The skyscrapers of New York will never know the coolness that comes down on Kifisia
but when I see the two cypress trees above your familiar church
with the paintings of the damned being tortured in fire and brimstone
then I recall the two chimneys behind the cedars I used to like so much when I was abroad.
All through March rheumatism wracked your lovely loins and in summer you went to Aidipsos.
God! what a struggle it is for life to keep going, as though it were a swollen river passing through the eye of a needle.
Heavy heat till nightfall, the stars discharging midges, I myself drinking bitter lemonades and still remaining thirsty;
Moon and movies, phantoms and the suffocating pestiferous harbour.
Verina, life has ruined us, along with the Attic skies and the intellectuals clambering up their own heads
and the landscapes reduced by drought and hunger to posing
like young men selling their souls in order to wear a monocle
like young girls — sunflowers swallowing their heads so as to become lilies.

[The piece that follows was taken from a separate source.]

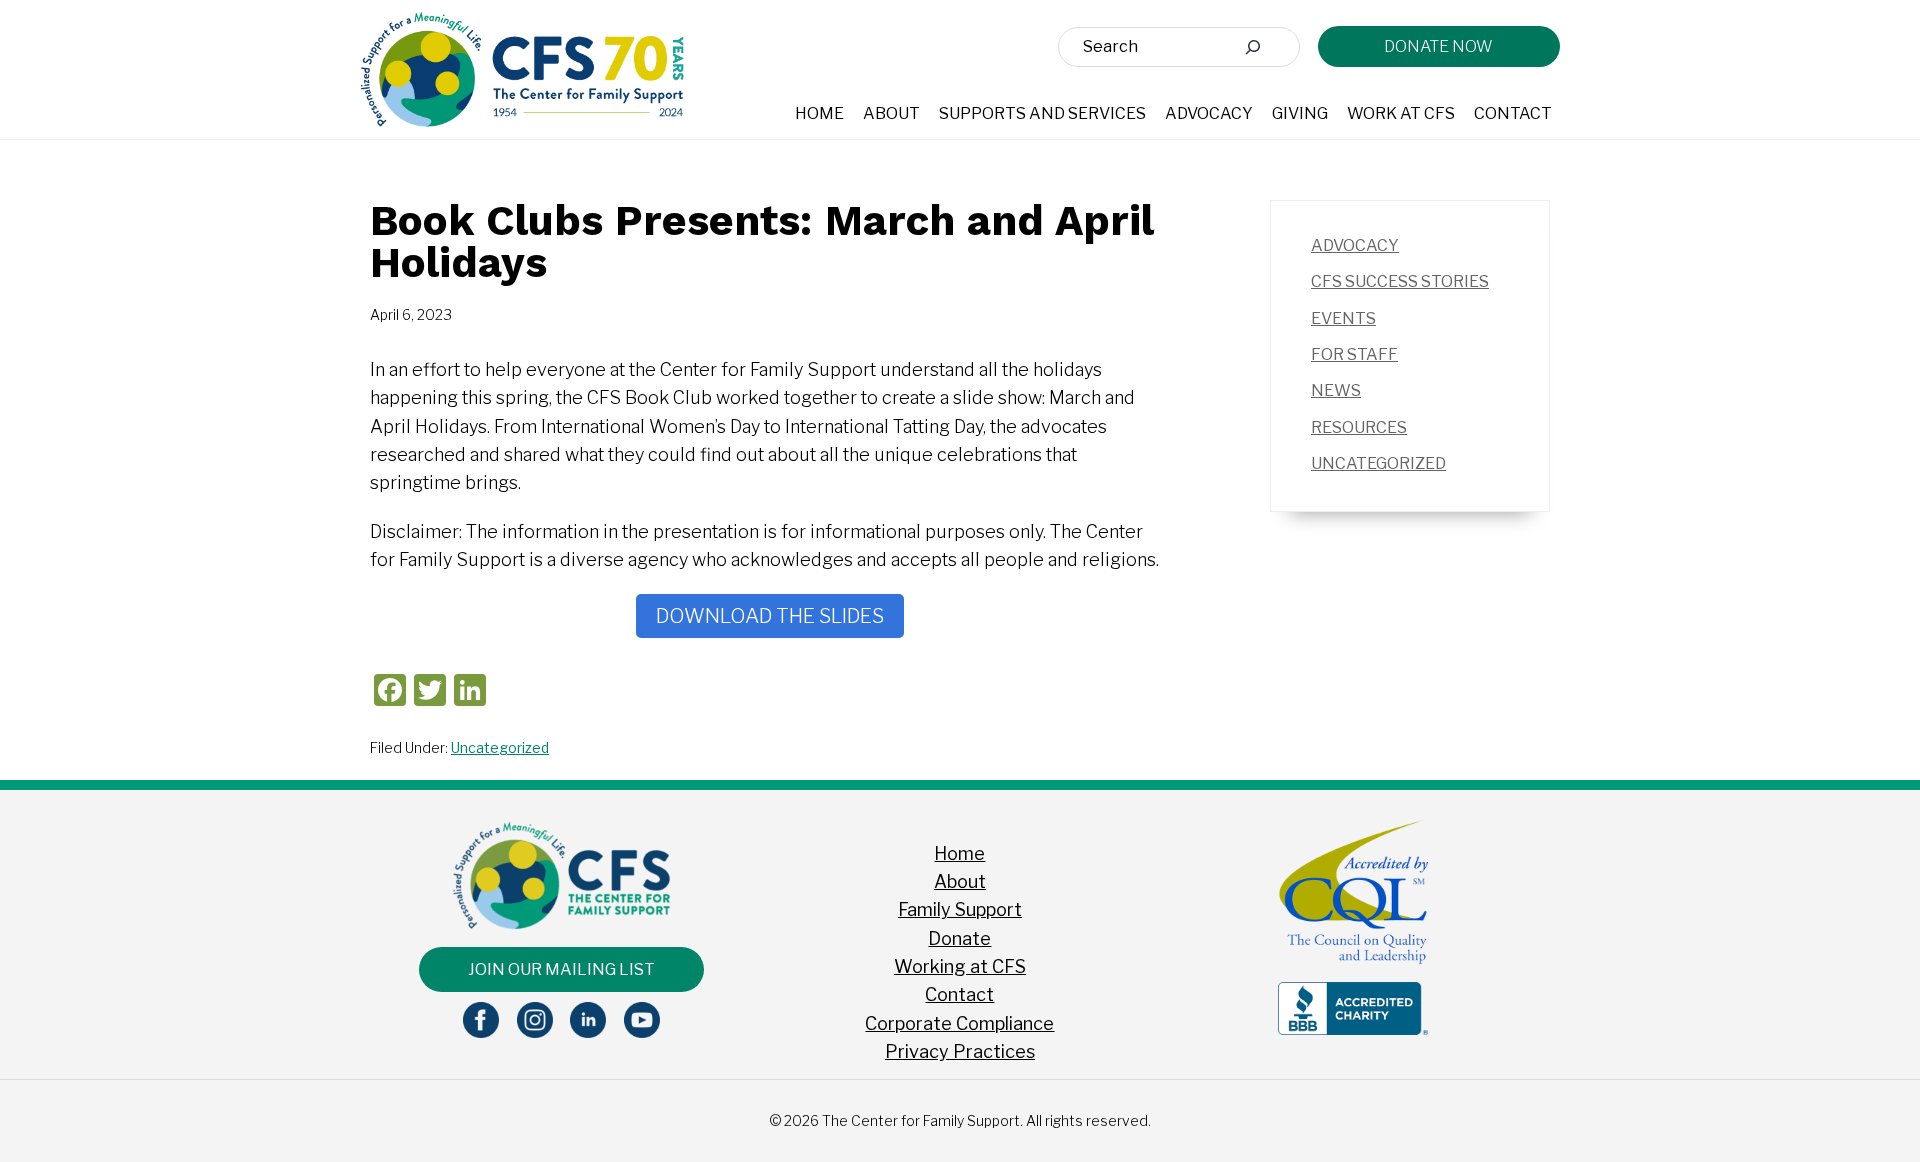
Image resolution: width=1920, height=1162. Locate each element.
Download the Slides (770, 616)
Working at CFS (960, 966)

The days go by slowly; my own days circulate among the clocks dragging the second hand in tow.
Remember how we used to twist breathless through the alleys so as not to be gutted by the headlights of cars.
The idea of the world abroad enveloped us and closed us in like a net
and we left with a sharp knife hidden within us and you said ‘Harmodios and Aristogeiton’.
Verina, lower your head so that I can see you, though even if I were to see you I’ d want to look beyond.
What’ s a man’ s value? What does he want and how will he justify his existence at the Second Coming?
Ah, to find myself on a derelict ship lost in the Pacific Ocean alone with the sea and the wind
alone and without a wireless or strength to fight the elements.